## DATA FOR THE TASK
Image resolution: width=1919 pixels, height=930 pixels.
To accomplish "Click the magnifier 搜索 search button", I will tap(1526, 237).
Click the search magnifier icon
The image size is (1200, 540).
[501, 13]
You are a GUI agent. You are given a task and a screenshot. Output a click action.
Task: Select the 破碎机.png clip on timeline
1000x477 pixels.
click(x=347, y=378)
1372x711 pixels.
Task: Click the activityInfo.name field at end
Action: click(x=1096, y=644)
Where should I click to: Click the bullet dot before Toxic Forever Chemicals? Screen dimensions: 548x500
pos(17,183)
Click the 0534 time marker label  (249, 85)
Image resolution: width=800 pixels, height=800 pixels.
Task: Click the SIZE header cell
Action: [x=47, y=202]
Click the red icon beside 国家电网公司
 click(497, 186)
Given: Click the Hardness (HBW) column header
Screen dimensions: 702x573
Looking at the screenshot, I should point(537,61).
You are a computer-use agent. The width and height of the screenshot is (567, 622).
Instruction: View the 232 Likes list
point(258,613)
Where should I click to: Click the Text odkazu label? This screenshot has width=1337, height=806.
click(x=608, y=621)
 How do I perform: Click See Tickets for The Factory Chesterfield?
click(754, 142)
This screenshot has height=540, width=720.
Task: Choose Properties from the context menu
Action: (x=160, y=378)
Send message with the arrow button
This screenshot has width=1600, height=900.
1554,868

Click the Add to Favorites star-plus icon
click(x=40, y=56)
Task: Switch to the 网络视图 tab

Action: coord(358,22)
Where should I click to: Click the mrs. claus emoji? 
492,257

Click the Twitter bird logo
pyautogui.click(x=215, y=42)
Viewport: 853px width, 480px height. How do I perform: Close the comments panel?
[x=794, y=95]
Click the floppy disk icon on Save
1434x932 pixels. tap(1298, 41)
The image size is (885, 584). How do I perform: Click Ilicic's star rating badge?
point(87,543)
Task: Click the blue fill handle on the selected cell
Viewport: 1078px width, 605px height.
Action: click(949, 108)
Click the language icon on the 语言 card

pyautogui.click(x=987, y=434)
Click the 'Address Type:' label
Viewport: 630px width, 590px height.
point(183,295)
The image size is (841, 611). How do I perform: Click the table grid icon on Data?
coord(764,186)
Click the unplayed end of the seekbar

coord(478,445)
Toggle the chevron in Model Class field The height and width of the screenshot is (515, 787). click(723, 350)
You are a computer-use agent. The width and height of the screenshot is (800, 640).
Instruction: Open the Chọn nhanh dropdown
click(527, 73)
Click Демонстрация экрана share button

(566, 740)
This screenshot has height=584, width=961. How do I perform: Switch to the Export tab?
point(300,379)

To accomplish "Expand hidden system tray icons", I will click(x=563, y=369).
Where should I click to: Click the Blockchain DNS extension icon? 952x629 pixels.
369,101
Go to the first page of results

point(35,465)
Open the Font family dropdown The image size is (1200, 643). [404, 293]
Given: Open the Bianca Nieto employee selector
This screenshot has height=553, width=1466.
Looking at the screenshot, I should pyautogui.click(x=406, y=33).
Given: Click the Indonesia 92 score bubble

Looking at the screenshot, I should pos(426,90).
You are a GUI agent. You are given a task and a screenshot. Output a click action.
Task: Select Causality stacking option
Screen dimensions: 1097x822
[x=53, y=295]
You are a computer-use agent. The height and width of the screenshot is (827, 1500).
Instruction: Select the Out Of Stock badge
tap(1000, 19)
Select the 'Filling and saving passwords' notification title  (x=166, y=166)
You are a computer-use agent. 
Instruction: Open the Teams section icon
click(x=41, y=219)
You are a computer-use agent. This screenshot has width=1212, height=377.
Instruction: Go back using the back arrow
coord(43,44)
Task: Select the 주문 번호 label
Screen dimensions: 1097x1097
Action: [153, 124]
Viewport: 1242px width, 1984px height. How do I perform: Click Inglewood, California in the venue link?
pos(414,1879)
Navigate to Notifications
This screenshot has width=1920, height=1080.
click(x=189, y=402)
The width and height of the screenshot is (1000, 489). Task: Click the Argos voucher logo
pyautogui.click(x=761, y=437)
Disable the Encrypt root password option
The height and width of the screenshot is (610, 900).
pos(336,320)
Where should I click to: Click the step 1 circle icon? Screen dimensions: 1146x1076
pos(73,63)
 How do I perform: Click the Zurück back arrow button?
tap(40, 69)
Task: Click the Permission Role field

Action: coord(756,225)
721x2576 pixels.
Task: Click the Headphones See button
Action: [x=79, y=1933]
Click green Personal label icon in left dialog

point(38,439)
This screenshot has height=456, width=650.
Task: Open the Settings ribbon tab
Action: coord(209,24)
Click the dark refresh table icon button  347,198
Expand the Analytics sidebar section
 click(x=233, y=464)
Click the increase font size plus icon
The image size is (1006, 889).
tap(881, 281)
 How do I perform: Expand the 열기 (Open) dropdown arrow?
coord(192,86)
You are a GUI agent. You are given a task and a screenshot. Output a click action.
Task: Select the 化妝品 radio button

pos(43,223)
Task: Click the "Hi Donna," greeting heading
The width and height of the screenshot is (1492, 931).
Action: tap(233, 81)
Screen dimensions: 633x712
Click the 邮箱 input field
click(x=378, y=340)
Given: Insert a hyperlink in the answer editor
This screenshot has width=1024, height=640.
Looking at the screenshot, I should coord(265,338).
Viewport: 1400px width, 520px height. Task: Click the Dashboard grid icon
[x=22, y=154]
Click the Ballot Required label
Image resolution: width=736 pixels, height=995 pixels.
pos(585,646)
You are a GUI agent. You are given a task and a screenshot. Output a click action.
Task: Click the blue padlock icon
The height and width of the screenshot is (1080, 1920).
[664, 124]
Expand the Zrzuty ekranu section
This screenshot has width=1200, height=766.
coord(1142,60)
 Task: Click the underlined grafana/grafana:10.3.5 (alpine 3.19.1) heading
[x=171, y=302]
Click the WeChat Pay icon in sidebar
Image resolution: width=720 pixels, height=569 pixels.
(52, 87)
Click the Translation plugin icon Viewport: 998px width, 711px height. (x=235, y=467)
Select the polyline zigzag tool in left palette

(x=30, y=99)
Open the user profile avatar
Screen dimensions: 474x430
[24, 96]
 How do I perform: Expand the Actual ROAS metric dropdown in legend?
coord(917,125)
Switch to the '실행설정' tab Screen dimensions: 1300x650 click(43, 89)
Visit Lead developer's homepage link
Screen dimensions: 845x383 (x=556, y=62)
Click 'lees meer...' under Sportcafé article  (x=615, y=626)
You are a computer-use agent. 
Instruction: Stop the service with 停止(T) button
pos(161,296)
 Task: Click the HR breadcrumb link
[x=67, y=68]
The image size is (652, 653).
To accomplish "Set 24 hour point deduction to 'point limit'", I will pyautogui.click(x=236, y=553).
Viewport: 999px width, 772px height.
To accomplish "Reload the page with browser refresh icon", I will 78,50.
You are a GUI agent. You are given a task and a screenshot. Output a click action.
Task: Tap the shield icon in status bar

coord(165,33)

## TASK DIRECTIONS
Your job is to reproduce the listing exactly.

## WRITTEN SOLUTION
Image resolution: width=1919 pixels, height=930 pixels.
To accomplish "Click the magnifier 搜索 search button", I will tap(1526, 237).
Click the search magnifier icon
The image size is (1200, 540).
[501, 13]
You are a GUI agent. You are given a task and a screenshot. Output a click action.
Task: Select the 破碎机.png clip on timeline
1000x477 pixels.
click(x=347, y=378)
1372x711 pixels.
Task: Click the activityInfo.name field at end
Action: click(x=1096, y=644)
Where should I click to: Click the bullet dot before Toxic Forever Chemicals? Screen dimensions: 548x500
pos(17,183)
Click the 0534 time marker label  (249, 85)
Image resolution: width=800 pixels, height=800 pixels.
Task: Click the SIZE header cell
Action: [x=47, y=202]
Click the red icon beside 国家电网公司
 click(497, 186)
Given: Click the Hardness (HBW) column header
Screen dimensions: 702x573
Looking at the screenshot, I should point(537,61).
You are a computer-use agent. The width and height of the screenshot is (567, 622).
Instruction: View the 232 Likes list
point(258,613)
Where should I click to: Click the Text odkazu label? This screenshot has width=1337, height=806.
click(x=608, y=621)
 How do I perform: Click See Tickets for The Factory Chesterfield?
click(754, 142)
This screenshot has height=540, width=720.
Task: Choose Properties from the context menu
Action: (x=160, y=378)
Send message with the arrow button
This screenshot has width=1600, height=900.
1554,868

Click the Add to Favorites star-plus icon
click(x=40, y=56)
Task: Switch to the 网络视图 tab

Action: coord(358,22)
Where should I click to: Click the mrs. claus emoji? 
492,257

Click the Twitter bird logo
pyautogui.click(x=215, y=42)
Viewport: 853px width, 480px height. How do I perform: Close the comments panel?
[x=794, y=95]
Click the floppy disk icon on Save
1434x932 pixels. tap(1298, 41)
The image size is (885, 584). How do I perform: Click Ilicic's star rating badge?
point(87,543)
Task: Click the blue fill handle on the selected cell
Viewport: 1078px width, 605px height.
Action: click(949, 108)
Click the language icon on the 语言 card

pyautogui.click(x=987, y=434)
Click the 'Address Type:' label
Viewport: 630px width, 590px height.
point(183,295)
The image size is (841, 611). How do I perform: Click the table grid icon on Data?
coord(764,186)
Click the unplayed end of the seekbar

coord(478,445)
Toggle the chevron in Model Class field The height and width of the screenshot is (515, 787). click(723, 350)
You are a computer-use agent. The width and height of the screenshot is (800, 640).
Instruction: Open the Chọn nhanh dropdown
click(527, 73)
Click Демонстрация экрана share button

(566, 740)
This screenshot has height=584, width=961. How do I perform: Switch to the Export tab?
point(300,379)

To accomplish "Expand hidden system tray icons", I will click(x=563, y=369).
Where should I click to: Click the Blockchain DNS extension icon? 952x629 pixels.
369,101
Go to the first page of results

point(35,465)
Open the Font family dropdown The image size is (1200, 643). [404, 293]
Given: Open the Bianca Nieto employee selector
This screenshot has height=553, width=1466.
Looking at the screenshot, I should pyautogui.click(x=406, y=33).
Given: Click the Indonesia 92 score bubble

Looking at the screenshot, I should pos(426,90).
You are a GUI agent. You are given a task and a screenshot. Output a click action.
Task: Select Causality stacking option
Screen dimensions: 1097x822
[x=53, y=295]
You are a computer-use agent. The height and width of the screenshot is (827, 1500).
Instruction: Select the Out Of Stock badge
tap(1000, 19)
Select the 'Filling and saving passwords' notification title  (x=166, y=166)
You are a computer-use agent. 
Instruction: Open the Teams section icon
click(x=41, y=219)
You are a computer-use agent. This screenshot has width=1212, height=377.
Instruction: Go back using the back arrow
coord(43,44)
Task: Select the 주문 번호 label
Screen dimensions: 1097x1097
Action: [153, 124]
Viewport: 1242px width, 1984px height. How do I perform: Click Inglewood, California in the venue link?
pos(414,1879)
Navigate to Notifications
This screenshot has width=1920, height=1080.
click(x=189, y=402)
The width and height of the screenshot is (1000, 489). Task: Click the Argos voucher logo
pyautogui.click(x=761, y=437)
Disable the Encrypt root password option
The height and width of the screenshot is (610, 900).
pos(336,320)
Where should I click to: Click the step 1 circle icon? Screen dimensions: 1146x1076
pos(73,63)
 How do I perform: Click the Zurück back arrow button?
tap(40, 69)
Task: Click the Permission Role field

Action: coord(756,225)
721x2576 pixels.
Task: Click the Headphones See button
Action: [x=79, y=1933]
Click green Personal label icon in left dialog

point(38,439)
This screenshot has height=456, width=650.
Task: Open the Settings ribbon tab
Action: coord(209,24)
Click the dark refresh table icon button  347,198
Expand the Analytics sidebar section
 click(x=233, y=464)
Click the increase font size plus icon
The image size is (1006, 889).
tap(881, 281)
 How do I perform: Expand the 열기 (Open) dropdown arrow?
coord(192,86)
You are a GUI agent. You are given a task and a screenshot. Output a click action.
Task: Select the 化妝品 radio button

pos(43,223)
Task: Click the "Hi Donna," greeting heading
The width and height of the screenshot is (1492, 931).
Action: tap(233, 81)
Screen dimensions: 633x712
Click the 邮箱 input field
click(x=378, y=340)
Given: Insert a hyperlink in the answer editor
This screenshot has width=1024, height=640.
Looking at the screenshot, I should coord(265,338).
Viewport: 1400px width, 520px height. Task: Click the Dashboard grid icon
[x=22, y=154]
Click the Ballot Required label
Image resolution: width=736 pixels, height=995 pixels.
pos(585,646)
You are a GUI agent. You are given a task and a screenshot. Output a click action.
Task: Click the blue padlock icon
The height and width of the screenshot is (1080, 1920).
[664, 124]
Expand the Zrzuty ekranu section
This screenshot has width=1200, height=766.
coord(1142,60)
 Task: Click the underlined grafana/grafana:10.3.5 (alpine 3.19.1) heading
[x=171, y=302]
Click the WeChat Pay icon in sidebar
Image resolution: width=720 pixels, height=569 pixels.
(52, 87)
Click the Translation plugin icon Viewport: 998px width, 711px height. (x=235, y=467)
Select the polyline zigzag tool in left palette

(x=30, y=99)
Open the user profile avatar
Screen dimensions: 474x430
[24, 96]
 How do I perform: Expand the Actual ROAS metric dropdown in legend?
coord(917,125)
Switch to the '실행설정' tab Screen dimensions: 1300x650 click(43, 89)
Visit Lead developer's homepage link
Screen dimensions: 845x383 (x=556, y=62)
Click 'lees meer...' under Sportcafé article  (x=615, y=626)
You are a computer-use agent. 
Instruction: Stop the service with 停止(T) button
pos(161,296)
 Task: Click the HR breadcrumb link
[x=67, y=68]
The image size is (652, 653).
To accomplish "Set 24 hour point deduction to 'point limit'", I will pyautogui.click(x=236, y=553).
Viewport: 999px width, 772px height.
To accomplish "Reload the page with browser refresh icon", I will 78,50.
You are a GUI agent. You are given a task and a screenshot. Output a click action.
Task: Tap the shield icon in status bar

coord(165,33)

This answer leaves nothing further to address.